よこみち【真読】№76「なぞの踞坐」
今回の本編のタイトルで最初に頭に浮かんだのが画像のようなスタイルだった。
韓国で伝統料理の店に入ったら、食器は床にベタ置き、サクラらしい民族衣装を着た女性たちはこんな格好で食事していた。「食事の時は踞坐」と言えばこれ、と思ったのである。
今の日本では敬遠されそうなこのスタイルだが、行儀作法というものはTPOでいかようにも成り立つものだから、これに関わる好き嫌いは何ら問題としない。
ただ気になるのは本編で言っていた「踞坐」とはこれを指すのか、ということ。
座り方のバリエーションをみればかくもいろいろあるのだが。
今一度本編を読むと、そこにあるのは釈迦がスジャータから乳粥の供養を受けている場面。この場面を描く伝統的な構図はこういうものだったはず。
ここでは釈迦は坐禅をしていて、さきほどの韓国女性とよく似た姿はスジャータの方だ。だが本編で引くところの『三千威儀』の文章は、釈迦の方が「踞坐」していると読める。じゃいったい踞坐ってなに?
『仏教語大辞典』の「踞坐」の項には次のようにある。
うずくまること。両脚を立てたまま腰をおろした坐り方。
「両脚を立てたまま腰をおろした坐り方!」ということは、いわゆる体育座りってことか。
でもこういう ↑ 座りかたしている仏像ってあまり見ないね。膝を立てていると言えば、こういうのだったり、
気になって『図説仏教語大辞典』を覧ると、「坐相」の項目に「様々な坐相」の紹介があって、その中に「踞坐」があって、その図は次のようなものだ。

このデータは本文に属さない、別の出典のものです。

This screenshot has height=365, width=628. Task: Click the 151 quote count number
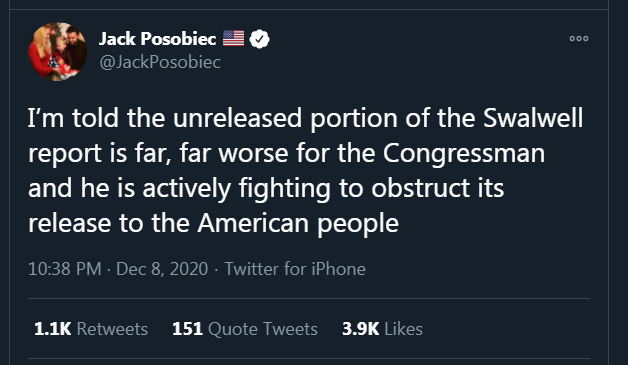[187, 329]
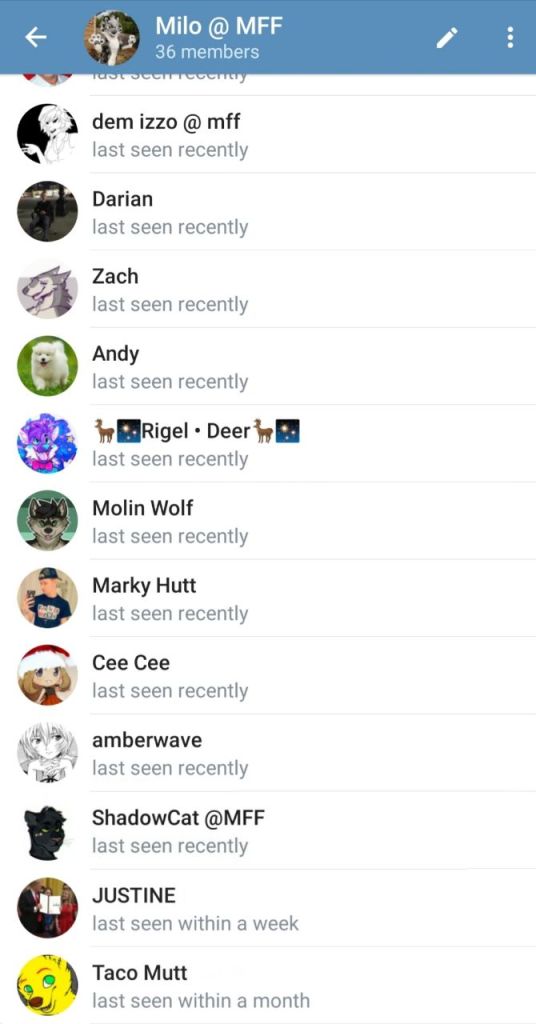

だがこれは、さっきまでの画像で言えばスジャータの姿に近い。この坐相はまた「胡跪」とも呼ばれるもので、この姿なら、いまの仏教儀礼の中でお坊さんたちも時に行う姿だ。相対するものに恭礼の意を示すものだ。いわば「心からあなたのことを敬っておつくしいたします」という身体表現で、仏教とは関係のない場でも転用されている。たとえばCAさんたちや、
クラブやキャバクラなんかでも、接客時にこんな対応をするところがある。
さて「踞坐」である。再び本編の文章に帰れば、乳粥を食するのは釈迦に違いないわけで、「食する時は踞坐す」というタイトルにしたがえば、踞坐しているのは釈迦の方になるわけだ。ということは先ほどの「釈迦とスジャータ」の場面は、乳粥を手渡すまでの場面を描いたもので、この後、粥を実食した釈迦は踞坐していたのだろうか。
う~ん、わからなくなってきた。もしかしてごく初歩的なところでつまづいているのかもしれない。どなたかスッキリした答えを教えていただけないだろうか。